Come ricordato più volte su questo blog, l’obiettivo di un ecosistema agricolo è la resilienza, proprietà presente negli ecosistemi naturali che è il risultato di alcune condizioni quali la complessità dell’organizzazione funzionale che garantisce la solidità, la diversità dei partecipanti (vegetali, fauna, risorse alimentari), gli stock e le risorse sistemiche. La sostenibilità nel lungo periodo nella gestione delle fitocenosi, estremamente erose sotto il profilo della diversità floristica, dipenderà infatti da un cambio di atteggiamento nei confronti della flora spontanea.
L’obiettivo agronomico, ormai obsoleto, di dover imporre una sorta di vuoto biologico nell’agroecosistema deve necessariamente essere sostituito dall’idea di contrastare esclusivamente quelle specie contraddistinte da elevata aggressività (competizione idrica e nutrizionale nei confronti della vite) e comunque seguendo criteri di razionale opportunità nella scelta dei tempi e dei modi della relativa gestione. Inoltre, la presenza di una vegetazione spontanea nei periodi di assenza della coltura (intercoltura), è un esempio di una gratuita utilità agronomica in quanto tende ad occupare una determinata nicchia ecologica riducendo fenomeni negativi come l’erosione del suolo (la flora tende a proteggere il suolo dall’azione battente delle piogge), la perdita di nutrienti (vengono assorbiti e trattenuti dalla vegetazione) e ad impedire l’eventuale invasività di quella flora di sostituzione che risulta ormai di crescente preoccupazione agronomica.

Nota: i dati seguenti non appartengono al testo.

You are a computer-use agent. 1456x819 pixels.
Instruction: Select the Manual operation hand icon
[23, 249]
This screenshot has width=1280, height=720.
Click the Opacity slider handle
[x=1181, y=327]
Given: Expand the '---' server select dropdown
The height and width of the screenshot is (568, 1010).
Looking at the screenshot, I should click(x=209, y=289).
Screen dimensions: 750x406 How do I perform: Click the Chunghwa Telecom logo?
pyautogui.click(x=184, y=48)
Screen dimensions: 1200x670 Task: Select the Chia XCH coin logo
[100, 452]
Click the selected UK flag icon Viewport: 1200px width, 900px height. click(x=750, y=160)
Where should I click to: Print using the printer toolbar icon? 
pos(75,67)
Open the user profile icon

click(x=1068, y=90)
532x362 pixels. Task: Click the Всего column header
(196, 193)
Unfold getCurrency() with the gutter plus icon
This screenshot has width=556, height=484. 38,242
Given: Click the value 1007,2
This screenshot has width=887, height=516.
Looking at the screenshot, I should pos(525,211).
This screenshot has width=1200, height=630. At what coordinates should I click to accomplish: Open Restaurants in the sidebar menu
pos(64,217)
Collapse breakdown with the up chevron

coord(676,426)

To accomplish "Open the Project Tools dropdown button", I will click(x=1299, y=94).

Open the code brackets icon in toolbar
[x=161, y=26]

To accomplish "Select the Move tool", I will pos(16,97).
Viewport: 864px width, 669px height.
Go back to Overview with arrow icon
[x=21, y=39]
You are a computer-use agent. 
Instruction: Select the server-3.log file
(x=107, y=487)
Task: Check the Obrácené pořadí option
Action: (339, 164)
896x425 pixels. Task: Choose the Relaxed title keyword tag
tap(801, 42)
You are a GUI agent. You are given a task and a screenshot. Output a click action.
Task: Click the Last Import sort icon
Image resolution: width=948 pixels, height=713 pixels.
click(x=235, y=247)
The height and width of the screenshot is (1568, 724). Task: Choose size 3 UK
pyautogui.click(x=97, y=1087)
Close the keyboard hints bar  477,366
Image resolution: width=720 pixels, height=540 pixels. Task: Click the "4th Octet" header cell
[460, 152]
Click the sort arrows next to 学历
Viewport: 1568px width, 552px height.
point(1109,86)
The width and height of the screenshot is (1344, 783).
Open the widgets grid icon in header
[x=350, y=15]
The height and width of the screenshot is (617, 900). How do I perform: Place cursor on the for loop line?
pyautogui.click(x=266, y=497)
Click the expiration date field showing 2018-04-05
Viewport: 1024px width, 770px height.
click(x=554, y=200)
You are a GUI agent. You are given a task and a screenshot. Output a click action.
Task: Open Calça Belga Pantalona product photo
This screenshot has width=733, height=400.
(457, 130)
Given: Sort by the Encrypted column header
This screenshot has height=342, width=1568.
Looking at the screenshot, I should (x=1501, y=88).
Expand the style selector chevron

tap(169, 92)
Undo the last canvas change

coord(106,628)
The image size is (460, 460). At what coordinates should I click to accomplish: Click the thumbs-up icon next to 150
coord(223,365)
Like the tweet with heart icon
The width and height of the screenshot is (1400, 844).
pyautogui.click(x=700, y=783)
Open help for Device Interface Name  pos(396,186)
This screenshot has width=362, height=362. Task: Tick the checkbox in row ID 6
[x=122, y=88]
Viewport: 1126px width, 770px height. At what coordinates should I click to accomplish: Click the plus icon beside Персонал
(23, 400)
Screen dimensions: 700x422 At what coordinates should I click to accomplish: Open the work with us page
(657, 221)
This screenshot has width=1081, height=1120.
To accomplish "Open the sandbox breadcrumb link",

In altre parole non è più accettabile la “filosofia” agronomica di una assoluta lotta a tutto ciò che non è coltivato ma piuttosto una rivalutazione delle utilità agronomiche e non (ad esempio paesaggistiche) di quella flora non solamente non nociva ma persino portatrice di una evidente utilità agro-ecologica. A tal fine è necessario il raggiungimento di un equilibrio tra produttività agricola e tutela dell’ecosistema circostante attraverso l’accettazione di quella biodiversità che non è altro che un ricordo dell’ecosistema pre-agricolo. In tale arricchita cenosi floristica e faunistica si tendono ad instaurare quegli equilibri di lungo periodo tra i vari organismi viventi prevenendo quei fenomeni di “aggressività” di organismi parassiti, patogeni ed infestanti che sono tipicamente presenti in sistemi colturali di tipo convenzionale.
Lo studio dei fenomeni causa-effetto tra biodiversità ed aspetti ecologici ed agronomici dell’ecosistema coltivato (Gerowitt, 2003), pone nuovi orizzonti di ricerca mirata sia alla sostenibilità del sistema agricolo che alla necessità morale di consegnare ai nostri discendenti un ecosistema sufficientemente integro ed ancora in grado di fornire benessere a tutta quella biocenosi vivente di cui l’uomo fa parte. Per altro numerose e fortunate applicazioni pratiche di tali principi si stanno diffondendo in alcuni Paesi viticoli di riferimento, quali la regione della Bourgognein Francia (Gily et al., 2008), nel Canton Ticino in Svizzera (Trivellone et al., 2017), oppure ancora nel Collio goriziano (Colugnati et al., 1997), ecc.